Leutcher lobbied against the home rule petition that would take the chief’s job out of civil service and, essentially, make Bradley the city’s permanent top cop. Leutcher also disagreed with Bradley when the acting chief spoke on behalf of an ordinance to increase the fees private companies must pay to have police details.
But when it comes to the $31,535 in seized cash that was mistakenly thrown out last week, Leutcher said he doesn’t blame his frequent foe.
“What the hell,” said Leutcher. “I feel bad for the guy. It’s a tough spot, he was trying to do the right thing and the thing he was actually trying to prevent – losing evidence –happened.

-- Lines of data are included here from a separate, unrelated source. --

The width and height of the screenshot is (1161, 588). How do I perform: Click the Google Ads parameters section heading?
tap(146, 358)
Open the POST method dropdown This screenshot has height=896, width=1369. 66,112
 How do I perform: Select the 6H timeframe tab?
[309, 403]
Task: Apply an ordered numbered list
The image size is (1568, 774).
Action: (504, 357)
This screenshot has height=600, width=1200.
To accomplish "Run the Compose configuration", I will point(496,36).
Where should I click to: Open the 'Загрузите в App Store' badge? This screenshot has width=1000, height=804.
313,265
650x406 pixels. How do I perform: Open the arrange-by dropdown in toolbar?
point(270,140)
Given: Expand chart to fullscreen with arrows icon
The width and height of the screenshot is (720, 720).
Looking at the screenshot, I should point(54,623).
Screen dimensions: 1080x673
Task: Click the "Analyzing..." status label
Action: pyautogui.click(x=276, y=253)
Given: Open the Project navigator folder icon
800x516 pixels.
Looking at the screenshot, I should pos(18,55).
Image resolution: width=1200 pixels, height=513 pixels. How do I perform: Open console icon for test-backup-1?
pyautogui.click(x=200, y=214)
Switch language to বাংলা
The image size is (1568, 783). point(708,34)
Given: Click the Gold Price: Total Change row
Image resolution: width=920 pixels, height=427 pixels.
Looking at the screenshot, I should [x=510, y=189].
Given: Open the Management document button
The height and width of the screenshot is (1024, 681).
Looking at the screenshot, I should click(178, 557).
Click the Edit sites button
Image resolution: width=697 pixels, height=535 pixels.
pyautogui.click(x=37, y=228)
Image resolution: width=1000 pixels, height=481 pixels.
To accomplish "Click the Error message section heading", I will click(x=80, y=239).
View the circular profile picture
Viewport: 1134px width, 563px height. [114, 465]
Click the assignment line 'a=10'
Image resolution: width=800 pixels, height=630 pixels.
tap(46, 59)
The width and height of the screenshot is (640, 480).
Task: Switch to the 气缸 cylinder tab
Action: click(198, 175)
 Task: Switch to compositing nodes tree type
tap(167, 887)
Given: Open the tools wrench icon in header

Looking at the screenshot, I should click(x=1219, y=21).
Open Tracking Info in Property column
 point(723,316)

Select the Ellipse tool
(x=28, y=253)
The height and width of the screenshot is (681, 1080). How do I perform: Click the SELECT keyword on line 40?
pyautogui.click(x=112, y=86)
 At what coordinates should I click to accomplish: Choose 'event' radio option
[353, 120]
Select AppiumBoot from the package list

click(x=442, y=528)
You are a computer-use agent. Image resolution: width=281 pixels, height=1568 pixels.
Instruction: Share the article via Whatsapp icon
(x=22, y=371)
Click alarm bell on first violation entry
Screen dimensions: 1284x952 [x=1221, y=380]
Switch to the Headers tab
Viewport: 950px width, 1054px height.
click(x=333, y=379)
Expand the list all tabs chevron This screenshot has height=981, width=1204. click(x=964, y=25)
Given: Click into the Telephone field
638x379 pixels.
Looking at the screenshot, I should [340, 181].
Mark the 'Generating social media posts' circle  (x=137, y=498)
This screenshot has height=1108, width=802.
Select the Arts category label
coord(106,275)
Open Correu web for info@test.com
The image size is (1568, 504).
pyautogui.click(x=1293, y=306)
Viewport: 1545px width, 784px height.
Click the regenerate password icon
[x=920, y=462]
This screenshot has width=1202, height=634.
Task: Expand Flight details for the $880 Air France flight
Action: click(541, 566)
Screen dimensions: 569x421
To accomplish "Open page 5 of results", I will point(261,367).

Nobody’s to blame but the system”
An evidence clerk began locking seized cash in a broken desk in January, even though it is not attached to the other officers’ furniture, said Bradley.
Two officers assigned to the cleanup found the drawer unit leaning on its side May 8 and assumed it belonged in a dumpster with other office furniture being discarded. The evidence clerk who was using the drawer unit was not working that day, said Bradley.
When the clerk came in the next day, the two officers who had cleaned out the room excitedly showed her what they had done. That’s when police realized a mistake had been made.
“A very bad mistake,” said Bradley in a statement.
That day police officials tracked the dumpster to a Waste Management Industries transfer station on McGrath Highway. They were told the trash and the drawer unit had been loaded on a 40-foot garbage trailer and hauled to a landfill in Rochester, N.H.
“We dispatched two officers to New Hampshire on Wednesday morning to inspect the site, and they discovered that the contents of our dumpster had already been buried under hundred of tons of industrially compacted trash. There’s no way to recover it, even with heavy equipment. We know what it is and where it is, but we can’t get to it – and neither can anybody else,” said Captain Charles Femino.
“They thought they’d be able to pick through the trash and, get their hands dirty, but still find it,” said Leutcher. “But those landfills are pushed down with such heavy machinery trying to go through it would be like trying to dig into McGrath Highway with a shovel.”
Bradley said it would cost more to dig into the landfill with heavy machinery than the $31,535 in cash they would find. No other seized drugs or evidence was lost and Bradley said he was confident no pending cases would be compromised. There was no foul play involved either, he said.
“The people involved have access to that room everyday and nobody was alone,” he said. “It’s an unfortunate case of the left hand not knowing what the right hand is doing.”
Today, somewhere in Rochester, N.H., under tons and tons of trash, lies a small fortune. But the lost $35,535 is not going to be found anytime soon, said Leutcher.
“Someday, some archaeologist studying our civilization may come upon all that cash, but until then I think we’re out of luck,” he said.